__Exercise directions__.
Copy the lines below exactly as they appear, keeping every one of them.

─── Data listing ───

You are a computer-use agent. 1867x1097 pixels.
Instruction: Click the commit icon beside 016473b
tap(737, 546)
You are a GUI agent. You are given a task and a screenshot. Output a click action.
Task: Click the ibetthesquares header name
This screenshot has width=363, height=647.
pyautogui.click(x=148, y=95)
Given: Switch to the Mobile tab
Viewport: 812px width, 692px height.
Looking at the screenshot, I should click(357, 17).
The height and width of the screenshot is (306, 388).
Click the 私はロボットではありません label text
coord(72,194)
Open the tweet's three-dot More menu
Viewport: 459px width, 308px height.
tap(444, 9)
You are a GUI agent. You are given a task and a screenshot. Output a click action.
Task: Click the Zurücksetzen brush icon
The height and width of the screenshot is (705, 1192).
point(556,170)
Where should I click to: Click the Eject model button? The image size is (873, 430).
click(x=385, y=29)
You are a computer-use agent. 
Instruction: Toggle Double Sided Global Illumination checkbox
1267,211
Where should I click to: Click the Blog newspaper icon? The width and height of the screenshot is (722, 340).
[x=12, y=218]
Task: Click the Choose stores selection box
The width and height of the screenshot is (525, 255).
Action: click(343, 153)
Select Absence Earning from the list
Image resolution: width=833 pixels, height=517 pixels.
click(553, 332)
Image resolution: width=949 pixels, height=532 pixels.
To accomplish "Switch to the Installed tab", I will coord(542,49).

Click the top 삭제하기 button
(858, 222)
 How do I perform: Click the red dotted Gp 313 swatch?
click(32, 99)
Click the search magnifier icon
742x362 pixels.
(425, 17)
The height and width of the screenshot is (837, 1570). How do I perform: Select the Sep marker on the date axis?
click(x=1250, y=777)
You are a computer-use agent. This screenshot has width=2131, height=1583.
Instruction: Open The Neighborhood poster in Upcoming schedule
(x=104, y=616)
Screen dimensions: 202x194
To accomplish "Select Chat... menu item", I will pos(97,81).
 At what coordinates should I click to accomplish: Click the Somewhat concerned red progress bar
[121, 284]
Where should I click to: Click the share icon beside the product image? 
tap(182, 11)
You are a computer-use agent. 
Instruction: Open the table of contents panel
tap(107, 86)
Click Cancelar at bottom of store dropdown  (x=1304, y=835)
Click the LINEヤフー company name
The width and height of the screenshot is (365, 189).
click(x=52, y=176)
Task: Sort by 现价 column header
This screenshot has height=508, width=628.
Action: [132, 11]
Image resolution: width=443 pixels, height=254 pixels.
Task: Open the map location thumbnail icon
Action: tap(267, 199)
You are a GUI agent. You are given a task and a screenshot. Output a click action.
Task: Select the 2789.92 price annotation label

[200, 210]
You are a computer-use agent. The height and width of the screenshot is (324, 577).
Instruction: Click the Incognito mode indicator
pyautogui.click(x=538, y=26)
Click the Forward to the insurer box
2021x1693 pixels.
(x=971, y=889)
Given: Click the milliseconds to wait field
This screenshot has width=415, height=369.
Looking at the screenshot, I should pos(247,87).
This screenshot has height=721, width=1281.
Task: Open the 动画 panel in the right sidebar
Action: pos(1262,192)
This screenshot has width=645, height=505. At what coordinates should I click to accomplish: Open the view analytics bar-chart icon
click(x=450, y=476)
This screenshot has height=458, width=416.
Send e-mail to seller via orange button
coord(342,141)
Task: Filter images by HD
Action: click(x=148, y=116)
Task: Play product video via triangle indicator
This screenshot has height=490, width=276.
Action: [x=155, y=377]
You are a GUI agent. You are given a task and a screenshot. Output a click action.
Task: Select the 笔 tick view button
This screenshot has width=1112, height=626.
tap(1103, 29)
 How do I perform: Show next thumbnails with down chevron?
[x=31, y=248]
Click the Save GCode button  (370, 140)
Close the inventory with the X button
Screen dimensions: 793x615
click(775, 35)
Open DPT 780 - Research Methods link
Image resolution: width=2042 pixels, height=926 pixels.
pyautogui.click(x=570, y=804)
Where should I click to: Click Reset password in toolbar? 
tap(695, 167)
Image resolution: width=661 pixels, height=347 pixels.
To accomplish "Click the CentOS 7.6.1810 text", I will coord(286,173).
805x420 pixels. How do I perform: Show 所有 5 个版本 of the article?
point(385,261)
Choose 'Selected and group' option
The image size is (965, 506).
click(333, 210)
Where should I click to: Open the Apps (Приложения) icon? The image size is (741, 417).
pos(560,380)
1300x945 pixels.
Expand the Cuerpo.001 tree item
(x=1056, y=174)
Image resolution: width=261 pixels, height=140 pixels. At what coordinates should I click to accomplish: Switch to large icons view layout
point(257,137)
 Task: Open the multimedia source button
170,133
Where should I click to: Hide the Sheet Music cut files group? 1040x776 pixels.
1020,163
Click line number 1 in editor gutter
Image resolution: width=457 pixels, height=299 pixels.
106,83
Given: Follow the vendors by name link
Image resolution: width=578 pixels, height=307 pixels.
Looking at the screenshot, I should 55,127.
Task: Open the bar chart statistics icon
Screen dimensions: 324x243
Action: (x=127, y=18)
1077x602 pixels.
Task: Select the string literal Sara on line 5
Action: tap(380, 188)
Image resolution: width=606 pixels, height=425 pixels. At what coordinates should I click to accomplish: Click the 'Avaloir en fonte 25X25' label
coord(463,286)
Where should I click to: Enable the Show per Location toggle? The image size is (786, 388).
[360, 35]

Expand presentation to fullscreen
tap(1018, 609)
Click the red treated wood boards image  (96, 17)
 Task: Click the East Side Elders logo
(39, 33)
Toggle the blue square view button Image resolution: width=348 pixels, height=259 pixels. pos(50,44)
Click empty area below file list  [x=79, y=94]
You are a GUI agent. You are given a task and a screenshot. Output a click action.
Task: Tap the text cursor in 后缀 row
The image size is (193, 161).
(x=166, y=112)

───

__Written solution__.
You are a computer-use agent. 1867x1097 pixels.
Instruction: Click the commit icon beside 016473b
tap(737, 546)
You are a GUI agent. You are given a task and a screenshot. Output a click action.
Task: Click the ibetthesquares header name
This screenshot has width=363, height=647.
pyautogui.click(x=148, y=95)
Given: Switch to the Mobile tab
Viewport: 812px width, 692px height.
Looking at the screenshot, I should click(357, 17).
The height and width of the screenshot is (306, 388).
Click the 私はロボットではありません label text
coord(72,194)
Open the tweet's three-dot More menu
Viewport: 459px width, 308px height.
tap(444, 9)
You are a GUI agent. You are given a task and a screenshot. Output a click action.
Task: Click the Zurücksetzen brush icon
The height and width of the screenshot is (705, 1192).
point(556,170)
Where should I click to: Click the Eject model button? The image size is (873, 430).
click(x=385, y=29)
You are a computer-use agent. 
Instruction: Toggle Double Sided Global Illumination checkbox
1267,211
Where should I click to: Click the Blog newspaper icon? The width and height of the screenshot is (722, 340).
[x=12, y=218]
Task: Click the Choose stores selection box
The width and height of the screenshot is (525, 255).
Action: click(343, 153)
Select Absence Earning from the list
Image resolution: width=833 pixels, height=517 pixels.
click(553, 332)
Image resolution: width=949 pixels, height=532 pixels.
To accomplish "Switch to the Installed tab", I will coord(542,49).

Click the top 삭제하기 button
(858, 222)
 How do I perform: Click the red dotted Gp 313 swatch?
click(32, 99)
Click the search magnifier icon
742x362 pixels.
(425, 17)
The height and width of the screenshot is (837, 1570). How do I perform: Select the Sep marker on the date axis?
click(x=1250, y=777)
You are a computer-use agent. This screenshot has width=2131, height=1583.
Instruction: Open The Neighborhood poster in Upcoming schedule
(x=104, y=616)
Screen dimensions: 202x194
To accomplish "Select Chat... menu item", I will pos(97,81).
 At what coordinates should I click to accomplish: Click the Somewhat concerned red progress bar
[121, 284]
Where should I click to: Click the share icon beside the product image? 
tap(182, 11)
You are a computer-use agent. 
Instruction: Open the table of contents panel
tap(107, 86)
Click Cancelar at bottom of store dropdown  (x=1304, y=835)
Click the LINEヤフー company name
The width and height of the screenshot is (365, 189).
click(x=52, y=176)
Task: Sort by 现价 column header
This screenshot has height=508, width=628.
Action: [132, 11]
Image resolution: width=443 pixels, height=254 pixels.
Task: Open the map location thumbnail icon
Action: tap(267, 199)
You are a GUI agent. You are given a task and a screenshot. Output a click action.
Task: Select the 2789.92 price annotation label

[200, 210]
You are a computer-use agent. The height and width of the screenshot is (324, 577).
Instruction: Click the Incognito mode indicator
pyautogui.click(x=538, y=26)
Click the Forward to the insurer box
2021x1693 pixels.
(x=971, y=889)
Given: Click the milliseconds to wait field
This screenshot has width=415, height=369.
Looking at the screenshot, I should pos(247,87).
This screenshot has height=721, width=1281.
Task: Open the 动画 panel in the right sidebar
Action: pos(1262,192)
This screenshot has width=645, height=505. At what coordinates should I click to accomplish: Open the view analytics bar-chart icon
click(x=450, y=476)
This screenshot has height=458, width=416.
Send e-mail to seller via orange button
coord(342,141)
Task: Filter images by HD
Action: click(x=148, y=116)
Task: Play product video via triangle indicator
This screenshot has height=490, width=276.
Action: [x=155, y=377]
You are a GUI agent. You are given a task and a screenshot. Output a click action.
Task: Select the 笔 tick view button
This screenshot has width=1112, height=626.
tap(1103, 29)
 How do I perform: Show next thumbnails with down chevron?
[x=31, y=248]
Click the Save GCode button  (370, 140)
Close the inventory with the X button
Screen dimensions: 793x615
click(775, 35)
Open DPT 780 - Research Methods link
Image resolution: width=2042 pixels, height=926 pixels.
pyautogui.click(x=570, y=804)
Where should I click to: Click Reset password in toolbar? 
tap(695, 167)
Image resolution: width=661 pixels, height=347 pixels.
To accomplish "Click the CentOS 7.6.1810 text", I will coord(286,173).
805x420 pixels. How do I perform: Show 所有 5 个版本 of the article?
point(385,261)
Choose 'Selected and group' option
The image size is (965, 506).
click(333, 210)
Where should I click to: Open the Apps (Приложения) icon? The image size is (741, 417).
pos(560,380)
1300x945 pixels.
Expand the Cuerpo.001 tree item
(x=1056, y=174)
Image resolution: width=261 pixels, height=140 pixels. At what coordinates should I click to accomplish: Switch to large icons view layout
point(257,137)
 Task: Open the multimedia source button
170,133
Where should I click to: Hide the Sheet Music cut files group? 1040x776 pixels.
1020,163
Click line number 1 in editor gutter
Image resolution: width=457 pixels, height=299 pixels.
106,83
Given: Follow the vendors by name link
Image resolution: width=578 pixels, height=307 pixels.
Looking at the screenshot, I should 55,127.
Task: Open the bar chart statistics icon
Screen dimensions: 324x243
Action: (x=127, y=18)
1077x602 pixels.
Task: Select the string literal Sara on line 5
Action: tap(380, 188)
Image resolution: width=606 pixels, height=425 pixels. At what coordinates should I click to accomplish: Click the 'Avaloir en fonte 25X25' label
coord(463,286)
Where should I click to: Enable the Show per Location toggle? The image size is (786, 388).
[360, 35]

Expand presentation to fullscreen
tap(1018, 609)
Click the red treated wood boards image  (96, 17)
 Task: Click the East Side Elders logo
(39, 33)
Toggle the blue square view button Image resolution: width=348 pixels, height=259 pixels. pos(50,44)
Click empty area below file list  [x=79, y=94]
You are a GUI agent. You are given a task and a screenshot. Output a click action.
Task: Tap the text cursor in 后缀 row
The image size is (193, 161).
(x=166, y=112)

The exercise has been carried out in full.